● WHAT YOU WILL DO: Lines from the one containing "Given: Click the note title field 项目计划" through the last line of the data are to be returned exactly, both ends included, minus any pictures.

● THE RECORDS:
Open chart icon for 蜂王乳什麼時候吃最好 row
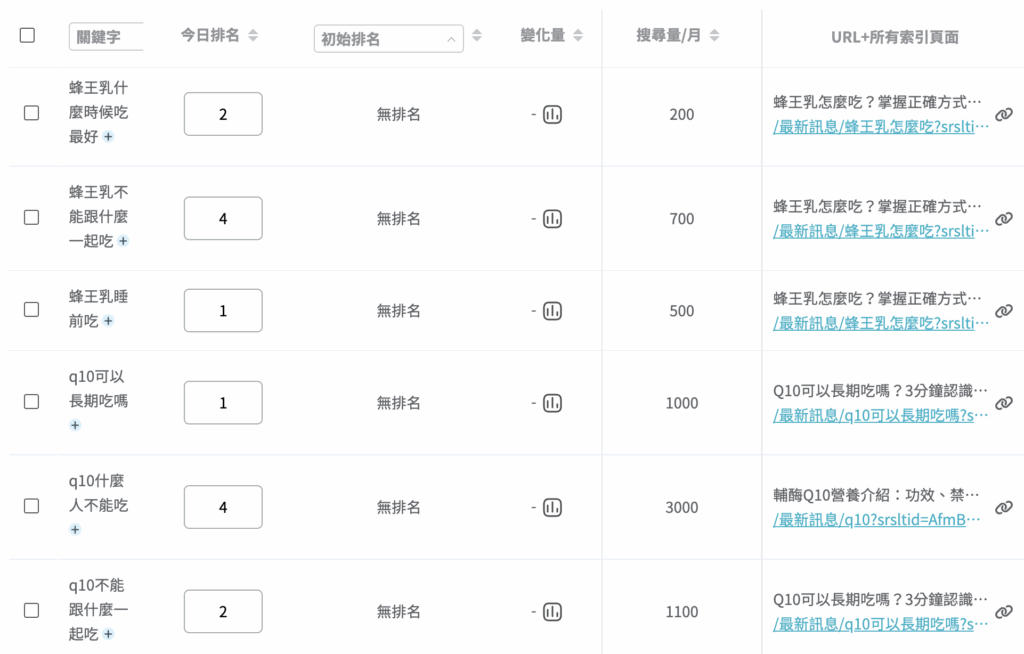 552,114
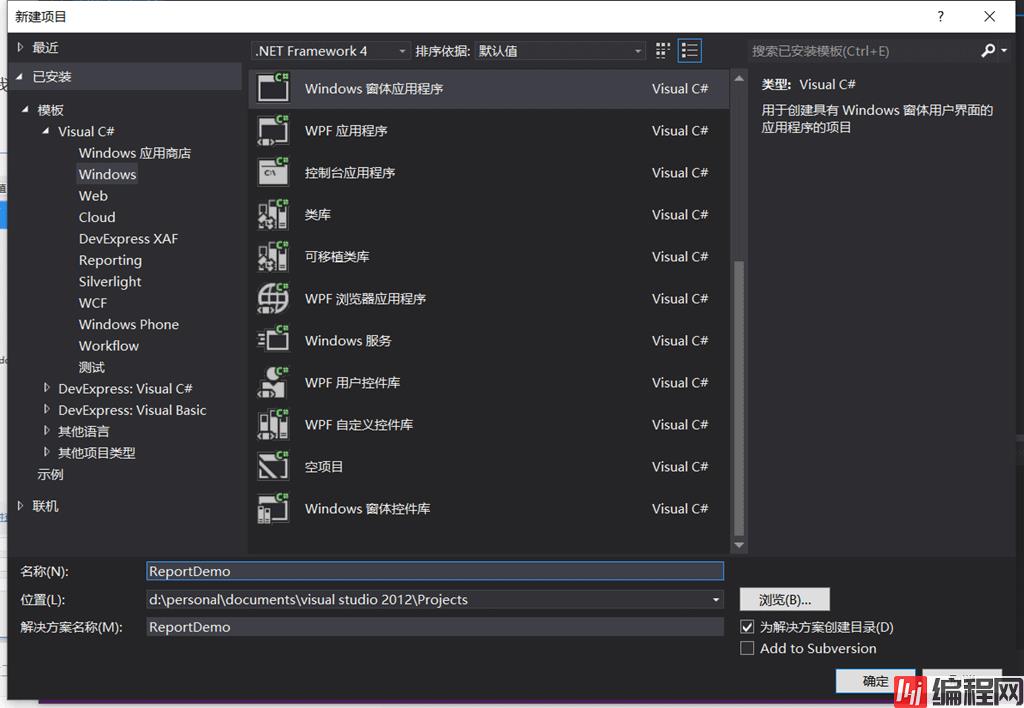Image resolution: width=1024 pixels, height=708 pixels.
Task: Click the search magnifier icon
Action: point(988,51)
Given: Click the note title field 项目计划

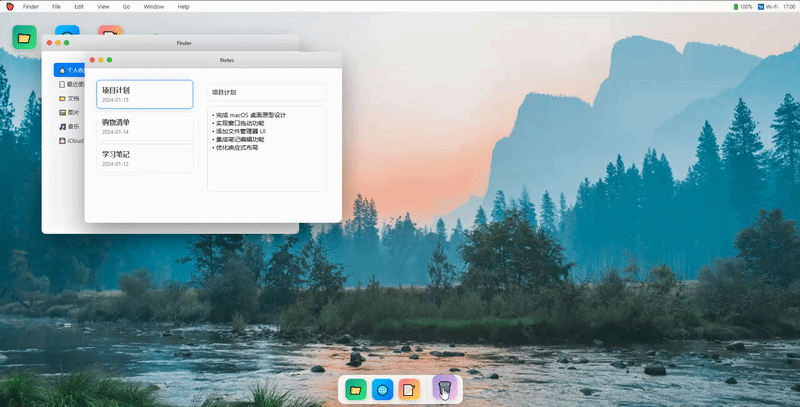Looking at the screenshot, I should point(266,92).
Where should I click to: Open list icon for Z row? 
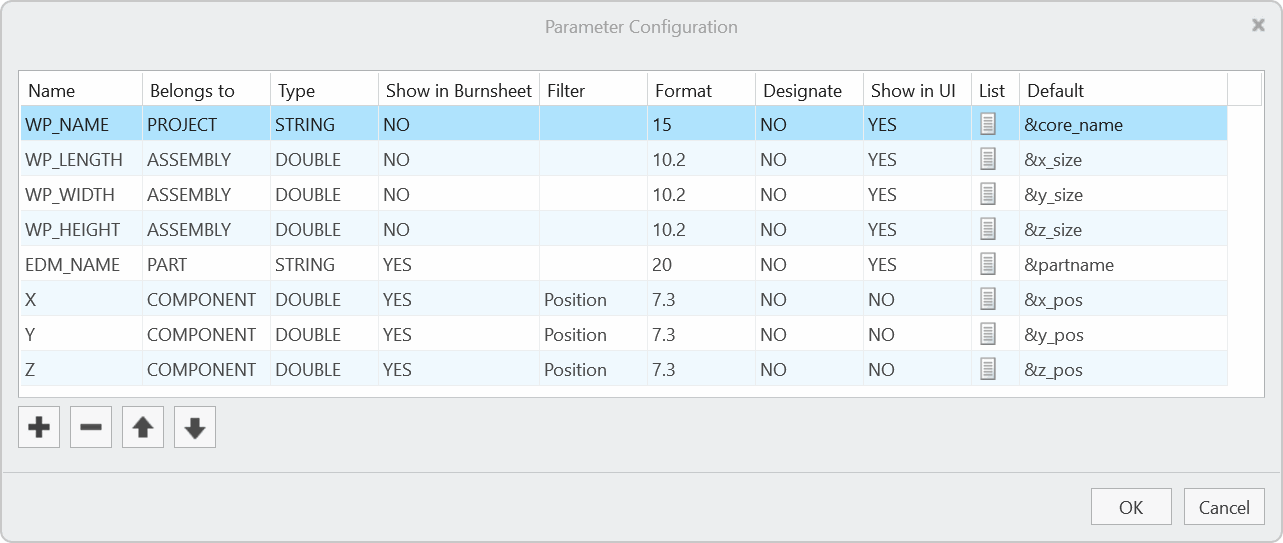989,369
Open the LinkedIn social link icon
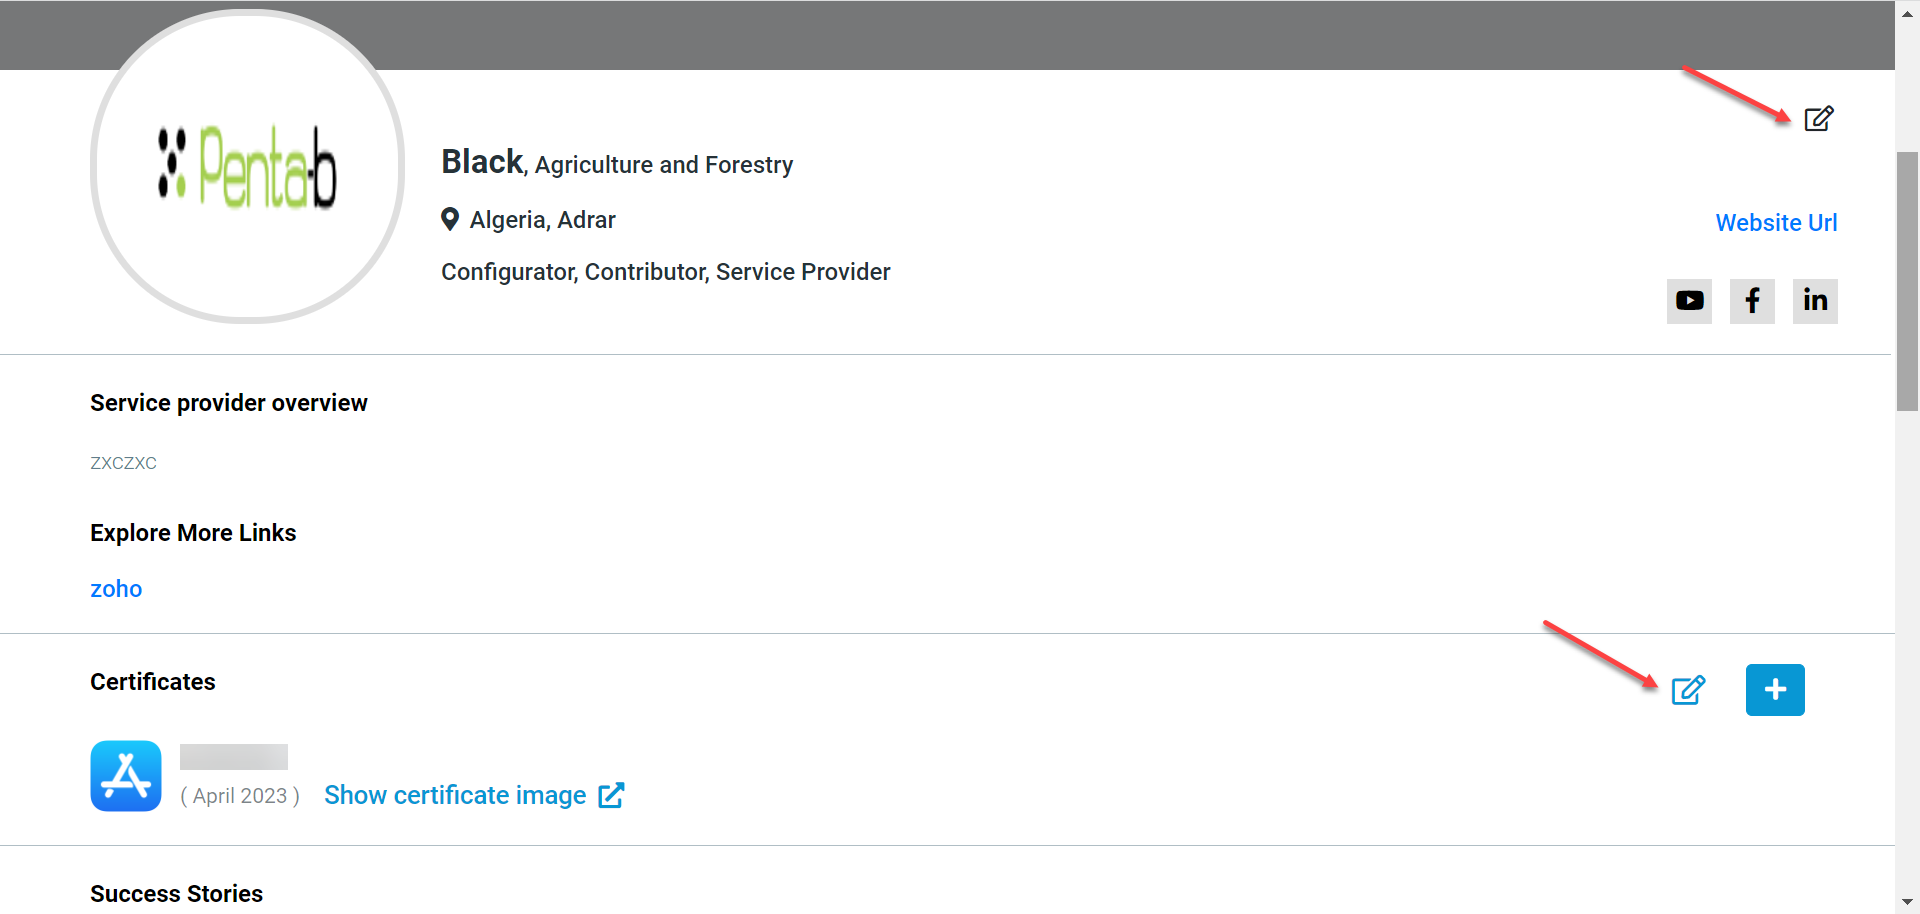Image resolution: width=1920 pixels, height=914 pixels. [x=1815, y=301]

● TASK SOLUTION:
Given: Click the note title field 项目计划

Looking at the screenshot, I should point(266,92).
Where should I click to: Open list icon for Z row? 
989,369
Open the LinkedIn social link icon
Image resolution: width=1920 pixels, height=914 pixels. [x=1815, y=301]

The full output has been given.